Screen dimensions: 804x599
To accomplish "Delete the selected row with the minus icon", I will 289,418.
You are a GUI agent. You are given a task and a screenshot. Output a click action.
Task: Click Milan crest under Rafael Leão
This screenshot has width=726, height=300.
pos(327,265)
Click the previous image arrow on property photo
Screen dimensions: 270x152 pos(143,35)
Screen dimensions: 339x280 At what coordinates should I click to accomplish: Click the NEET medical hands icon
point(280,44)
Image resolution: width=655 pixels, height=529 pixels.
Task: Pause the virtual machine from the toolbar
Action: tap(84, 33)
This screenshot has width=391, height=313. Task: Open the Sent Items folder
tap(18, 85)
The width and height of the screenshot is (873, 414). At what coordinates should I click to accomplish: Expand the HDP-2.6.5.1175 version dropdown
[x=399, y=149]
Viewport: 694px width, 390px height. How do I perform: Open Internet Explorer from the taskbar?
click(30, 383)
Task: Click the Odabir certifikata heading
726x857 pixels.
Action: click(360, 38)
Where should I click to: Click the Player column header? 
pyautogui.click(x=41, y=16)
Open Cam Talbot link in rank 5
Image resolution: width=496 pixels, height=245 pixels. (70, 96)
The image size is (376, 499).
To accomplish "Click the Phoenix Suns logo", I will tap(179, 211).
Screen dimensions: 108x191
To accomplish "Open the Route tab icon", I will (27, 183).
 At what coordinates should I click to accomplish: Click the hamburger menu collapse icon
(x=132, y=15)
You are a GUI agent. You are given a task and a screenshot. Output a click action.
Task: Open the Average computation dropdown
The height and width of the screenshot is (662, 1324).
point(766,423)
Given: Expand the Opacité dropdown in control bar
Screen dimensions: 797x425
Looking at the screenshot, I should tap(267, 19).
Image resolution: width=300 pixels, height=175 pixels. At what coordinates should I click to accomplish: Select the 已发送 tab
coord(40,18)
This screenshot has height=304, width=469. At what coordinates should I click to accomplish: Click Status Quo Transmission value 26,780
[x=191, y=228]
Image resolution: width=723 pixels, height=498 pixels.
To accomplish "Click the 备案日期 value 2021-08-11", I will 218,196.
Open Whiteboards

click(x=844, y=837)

====

When you reach the line containing "The image size is (376, 499)." in the listing, transcribe it and every line after it exactly, through the last line, and add nothing.

The image size is (376, 499).
To accomplish "Click the Phoenix Suns logo", I will tap(179, 211).
Screen dimensions: 108x191
To accomplish "Open the Route tab icon", I will (27, 183).
 At what coordinates should I click to accomplish: Click the hamburger menu collapse icon
(x=132, y=15)
You are a GUI agent. You are given a task and a screenshot. Output a click action.
Task: Open the Average computation dropdown
The height and width of the screenshot is (662, 1324).
point(766,423)
Given: Expand the Opacité dropdown in control bar
Screen dimensions: 797x425
Looking at the screenshot, I should tap(267, 19).
Image resolution: width=300 pixels, height=175 pixels. At what coordinates should I click to accomplish: Select the 已发送 tab
coord(40,18)
This screenshot has height=304, width=469. At what coordinates should I click to accomplish: Click Status Quo Transmission value 26,780
[x=191, y=228]
Image resolution: width=723 pixels, height=498 pixels.
To accomplish "Click the 备案日期 value 2021-08-11", I will 218,196.
Open Whiteboards

click(x=844, y=837)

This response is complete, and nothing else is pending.